The Department of Infection, Immunity and Cardiovascular Disease was formed in September 2015 following the merger of the former Departments of Cardiovascular Science and Infection and Immunity bringing together research strengths in inflammation, infection, medical and biomedical imaging, discovery science using experimental model systems and cardiopulmonary medicine in particular. This exciting new development arose in part from the Tooke Review of Biomedical Life Sciences carried out by Sir John Tooke in 2014.
Building and Facilities
The Department has a large footprint occupying 4 research floors in the Royal Hallamshire Hospital in a prime position for translation of discoveries to man. In addition, our academic medical imaging unit is based on C floor adjacent to the main NHS Radiology Department. A brand new development, MRC POLARIS at 20 Claremont Crescent opened in January 2016. Some researchers also share labs in Firth Court area near the aquaria and others undertaking clinical trials research in Cardiology are based at the Clinical Research Facility, Northern General Hospital.
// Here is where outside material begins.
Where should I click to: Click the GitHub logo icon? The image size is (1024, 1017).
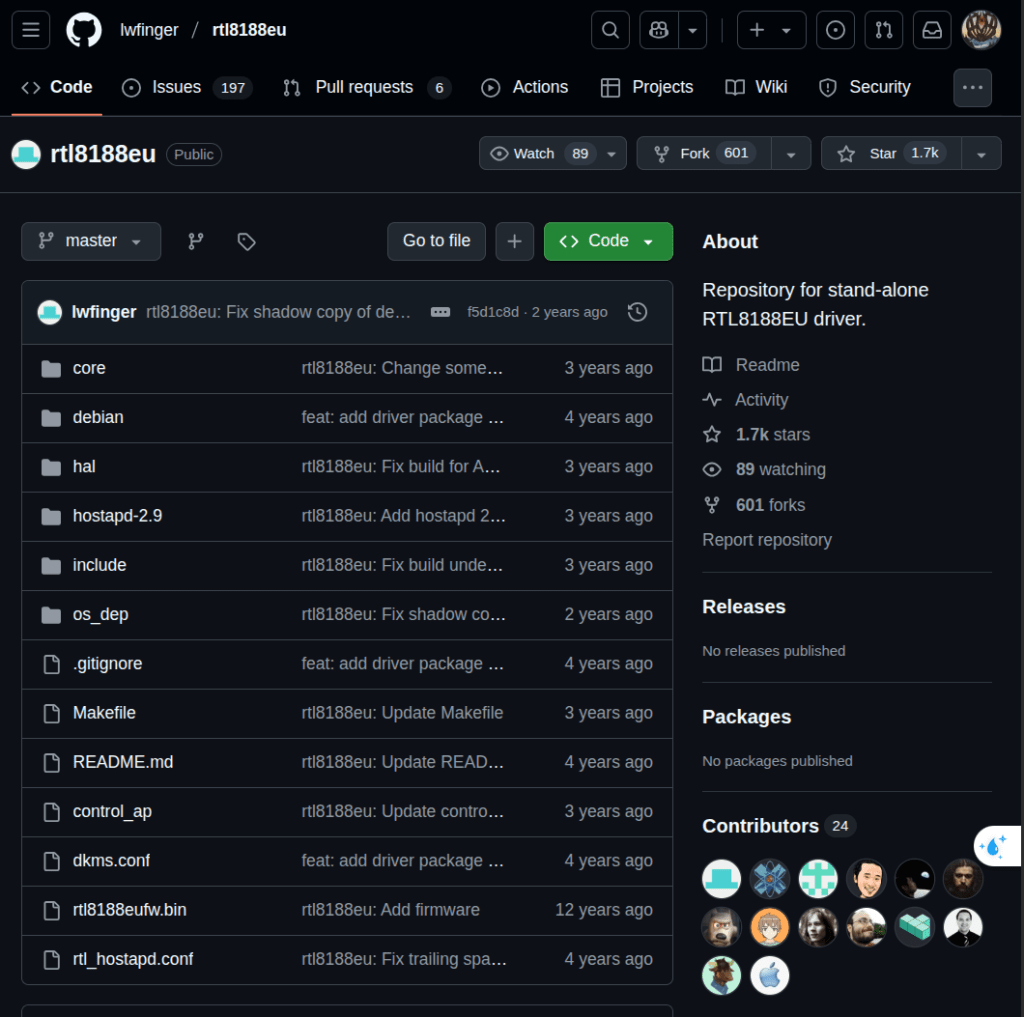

Our laboratories house state-of-the-art facilities including cell biology, genomics, clinical research facilities, skin barrier laboratories, medical imaging, vertebrate and mammalian models and containment 2 and 3 facilities for pathogens.
The Department fulfils an important research-led role teaching on the Sheffield MBChB course covering important parts of the course e.g. Infections, Cardiology, Nephrology, Radiology and Respiratory medicine. In addition, we lead a very successful postgraduate programme in Molecular Medicine with several specialist pathways. We teach undergraduate medical physics modules and undergraduate pharmacology modules within the Faculty of Science.
Our research broadly seeks to understand mechanisms of inflammation in the context of lung, heart and, more recently, brain disease. Our research encompasses a global priority, Infectious Disease, in which we seek to understand the interactions between infective bacteria and the immune system.
Sheffield also hosts the largest European centre for pulmonary vascular disease; and we have developed novel methods of medical imaging and modelling, which are leading to new and better treatment decisions for patients. Our Department has pioneered the use of in silico modelling in decision-making at the time of percutaneous coronary intervention, and is at the forefront of anti-platelet strategies in acute coronary syndromes.